Janet Louise Yellen was born in Bay Ridge, Brooklyn in 1946. Her mother, Anna Ruth, was an elementary school teacher while her father, Julius, worked as a family physician, treating patients out of the ground floor of the family’s brownstone.
In 1967, Secretary Yellen graduated from Brown University and went on to earn her PhD at Yale. She was an assistant professor at Harvard until 1976 when she began working at the Federal Reserve Board. There, in the Fed’s cafeteria, she met fellow economist, George Akerlof. Janet and George would marry later that year. They would go on to have a son, Robert, now also an economics professor.
In 1980, Secretary Yellen joined the faculty of the University of California at Berkeley, where she became the Eugene E. and Catherine M. Trefethen Professor of Business and Professor of Economics. She is Professor Emeritus at the university.
Secretary Yellen’s scholarship has focused on a range of issues pertaining to labor and macroeconomics. Her work on “efficiency wages” with her husband George Akerlof studied why firms often choose to pay more than the minimum needed to hire employees. These businesses, they found, are often making a wise decision. Firms that offer better pay and working conditions tend to be rewarded with higher morale, reduced turnover and greater productivity.
In 1994, President Bill Clinton appointed then-Dr. Yellen to the Federal Reserve Board of Governors. Three years later, he named her Chair of the White House Council of Economic Advisers.
In 2004, Secretary Yellen began her third tenure at the Federal Reserve, this time as President of the Federal Reserve Bank of San Francisco. From that post, she spotted a worrying economic trend – a bubble in home values. When the housing bubble popped in 2008, Secretary Yellen helped manage the resulting financial crisis and recession. In 2010, President Barack Obama, appointed her Vice Chair of the Federal Reserve, before nominating her to succeed Fed Chair Benjamin Bernanke as the nation’s top central banker. Secretary Yellen would serve as Chair of the Federal Reserve from 2014 until 2018.
On December 1, 2020, then-President-elect Biden nominated Dr. Janet Yellen to the post of Treasury Secretary. “She has spent her career focused on unemployment and the dignity of work,” he said, “She understands what it means to people and their communities when they have good, decent jobs.”

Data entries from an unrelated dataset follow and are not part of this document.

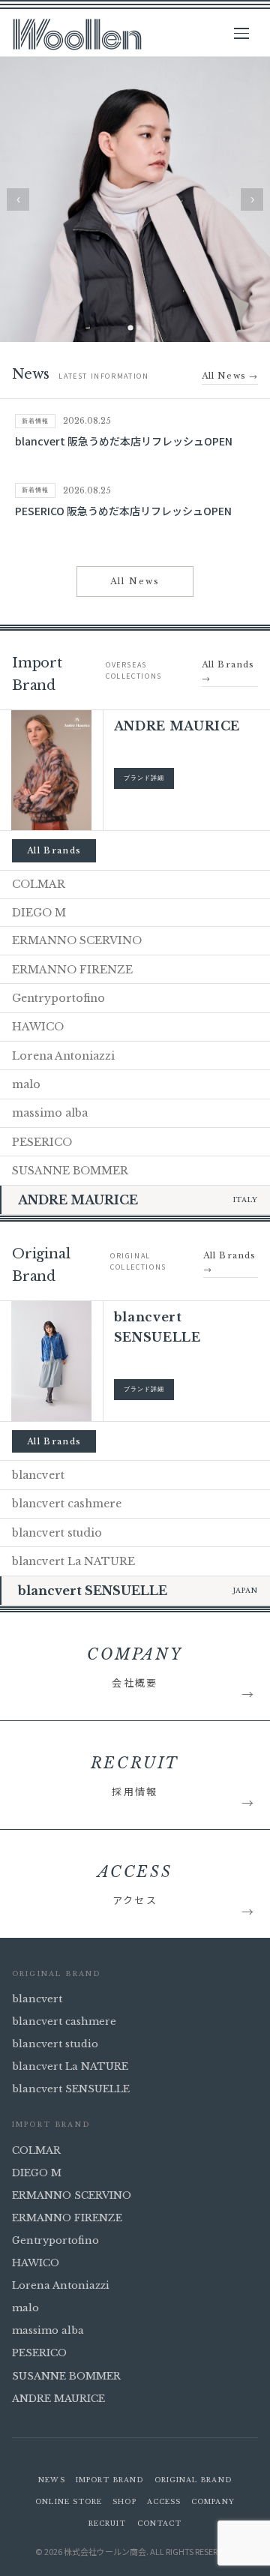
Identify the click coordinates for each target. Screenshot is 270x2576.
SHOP (124, 2501)
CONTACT (159, 2523)
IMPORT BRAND (110, 2480)
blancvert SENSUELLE (71, 2089)
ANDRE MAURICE (58, 2398)
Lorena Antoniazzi (61, 2285)
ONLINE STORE (68, 2501)
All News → (230, 375)
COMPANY (213, 2501)
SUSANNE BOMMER (66, 2376)
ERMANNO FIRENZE (67, 2218)
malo (25, 2308)
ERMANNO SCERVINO (71, 2195)
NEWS (51, 2480)
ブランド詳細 (144, 777)
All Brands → (228, 671)
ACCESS (164, 2501)
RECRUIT (107, 2523)
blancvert (37, 1999)
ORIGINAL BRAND (193, 2480)
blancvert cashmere (64, 2021)
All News (135, 581)
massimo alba (48, 2330)
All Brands (54, 850)
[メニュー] (246, 34)
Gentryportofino (55, 2240)
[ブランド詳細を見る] (51, 770)
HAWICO (35, 2263)
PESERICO (39, 2353)
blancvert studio (55, 2044)
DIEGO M (37, 2173)
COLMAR (36, 2150)
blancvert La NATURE (70, 2066)
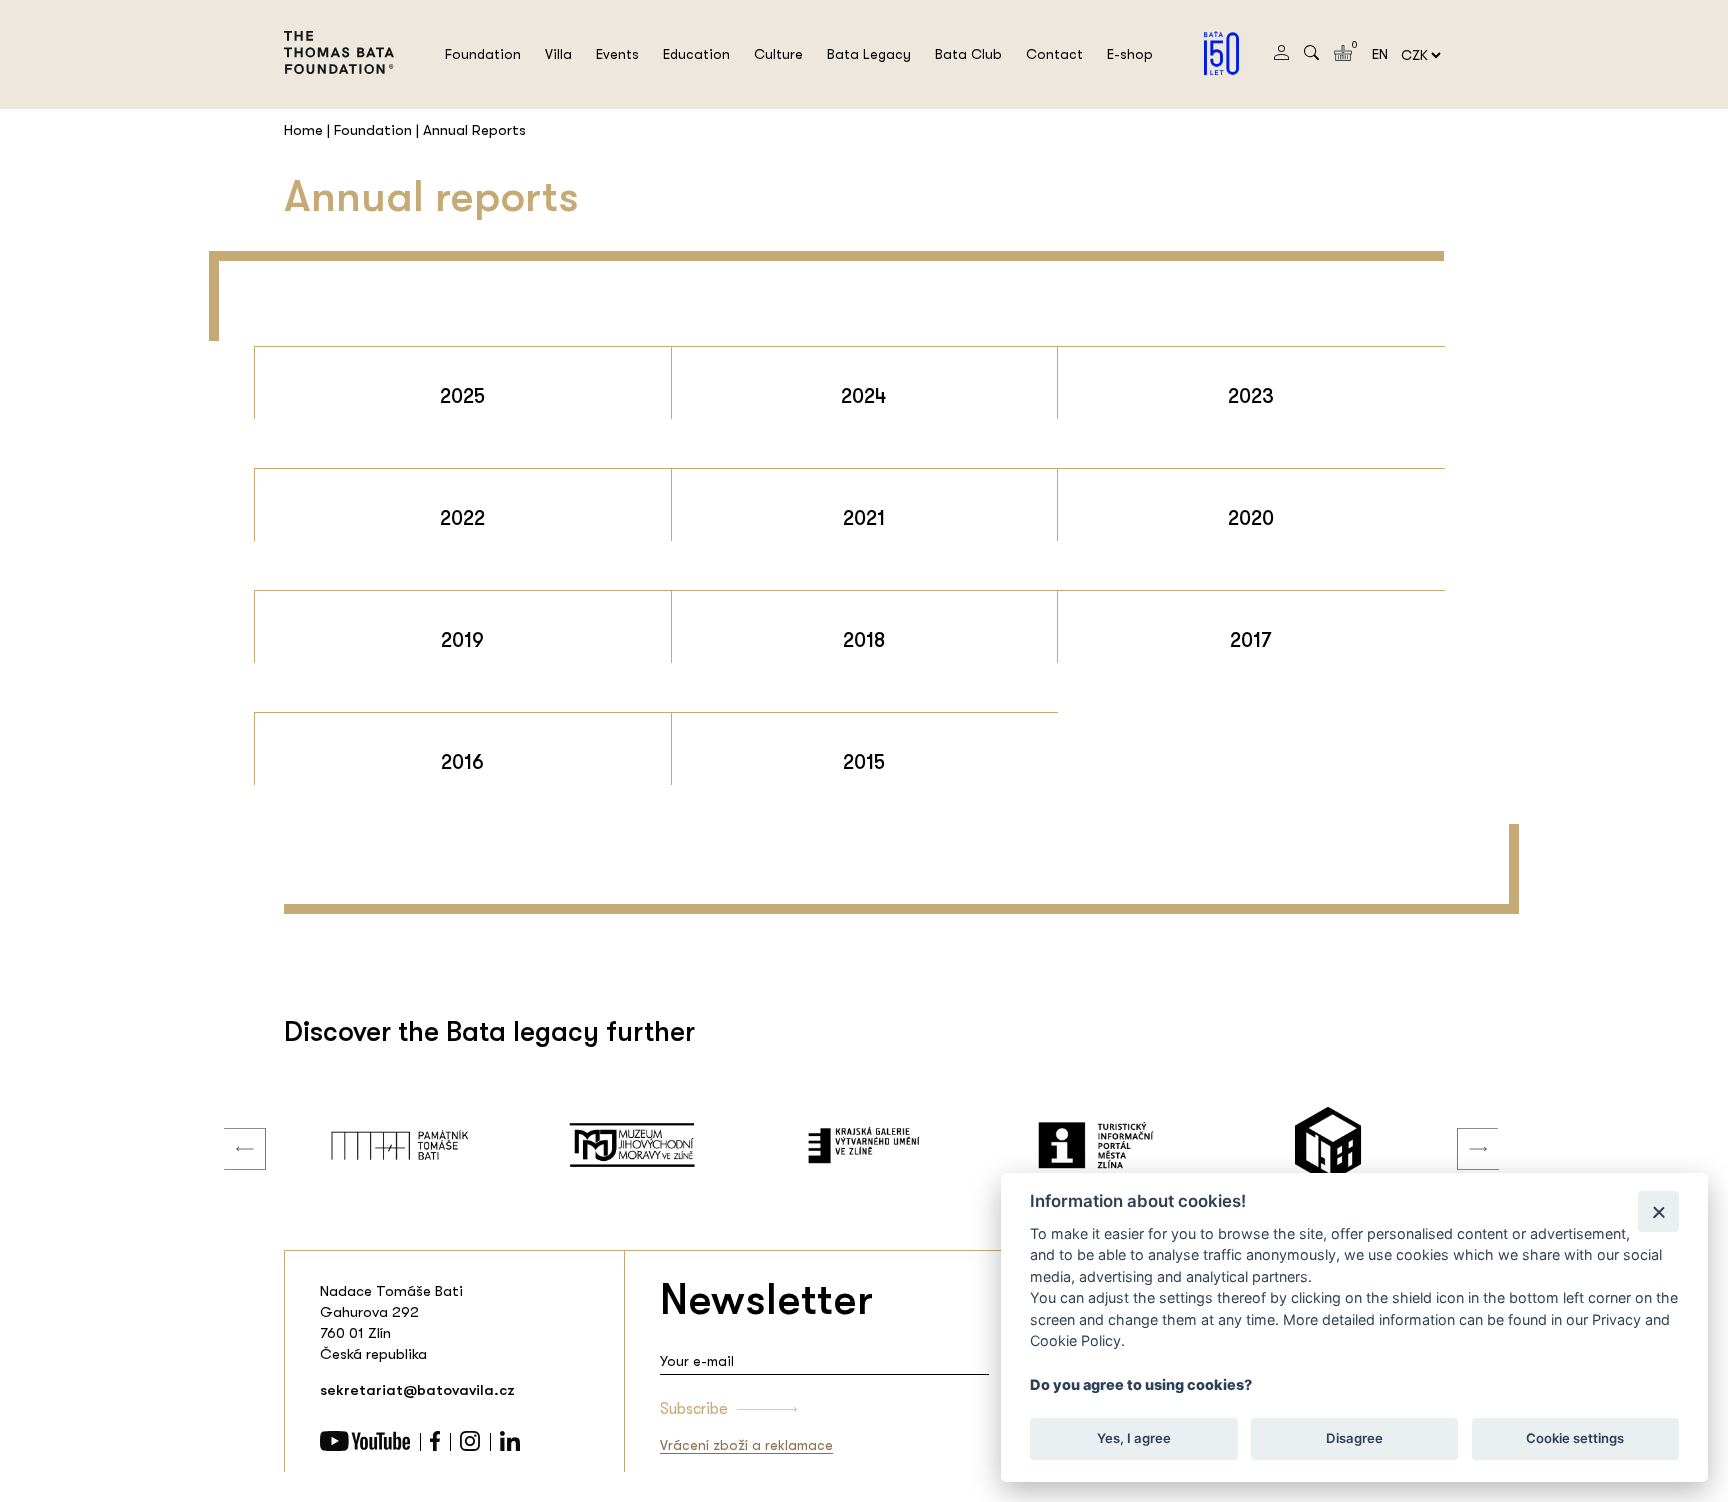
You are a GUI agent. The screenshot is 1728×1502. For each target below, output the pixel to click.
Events (617, 54)
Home (303, 130)
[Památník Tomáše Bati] (400, 1145)
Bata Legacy (869, 54)
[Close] (1658, 1211)
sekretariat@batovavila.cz (417, 1390)
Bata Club (968, 54)
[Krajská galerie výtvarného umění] (864, 1145)
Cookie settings (1575, 1438)
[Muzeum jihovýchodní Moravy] (632, 1145)
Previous (230, 1129)
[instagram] (470, 1446)
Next (1463, 1129)
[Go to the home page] (339, 86)
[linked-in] (510, 1446)
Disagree (1354, 1438)
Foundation (483, 54)
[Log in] (1281, 55)
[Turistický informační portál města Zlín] (1096, 1145)
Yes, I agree (1134, 1438)
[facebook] (435, 1446)
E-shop (1130, 54)
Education (696, 54)
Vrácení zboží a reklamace (746, 1445)
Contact (1054, 54)
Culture (778, 54)
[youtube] (365, 1446)
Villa (558, 54)
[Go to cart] (1343, 56)
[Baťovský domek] (1328, 1145)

Prior to serving at the Treasury Department, Secretary Yellen was a Distinguished Fellow in Residence with the Economic Studies Program at the Brookings Institution. During 2020-2021 she served as President of the American Economic Association. She is a member of the American Academy of Arts and Sciences and the Council on Foreign Relations. She was also a founding member of the Climate Leadership Council.

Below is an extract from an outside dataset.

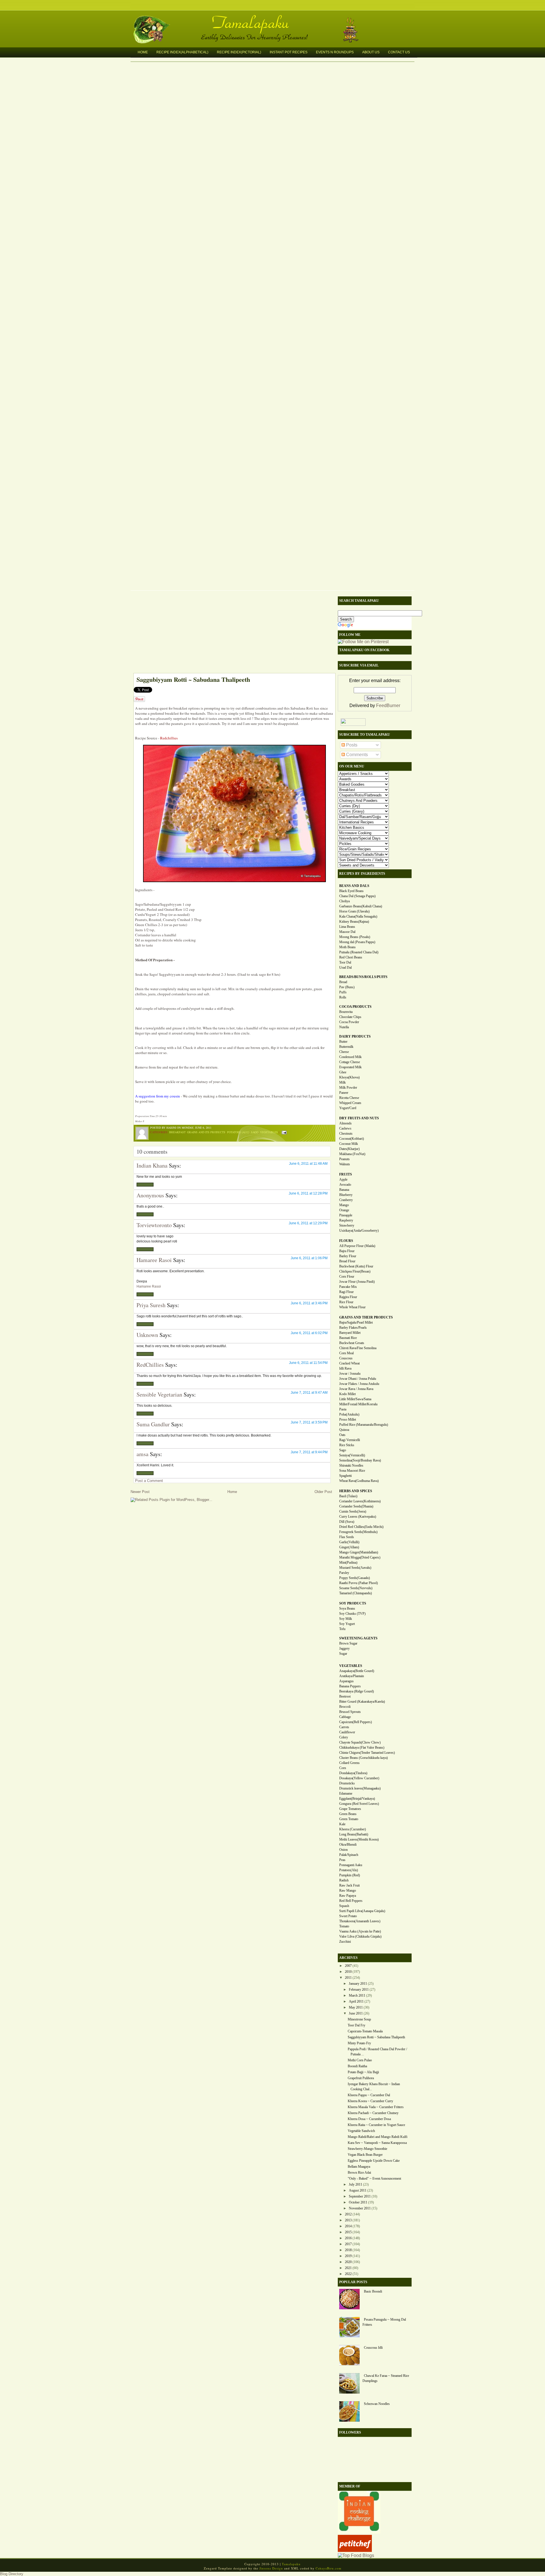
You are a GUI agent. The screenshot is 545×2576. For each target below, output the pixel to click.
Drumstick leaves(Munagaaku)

Secretary Yellen has served on the advisory boards of the Bloomberg New Economic Forum, the Committee for a Responsible Federal Budget and Fix the Debt Coalition (CRFB), and the Washington Center for Equitable Growth Steering Committee. She was elected to the Yale Corporation as an alumni fellow in 2000, serving until 2006.
Dr. Yellen has received honorary doctorates from Bard College, Brown, the London School of Economics, NYU, the University of Baltimore, the University of Michigan, the University of Warwick and Yale from which she also received the Wilbur Cross Medal for distinguished achievements in scholarship, teaching, academic administration, and public service.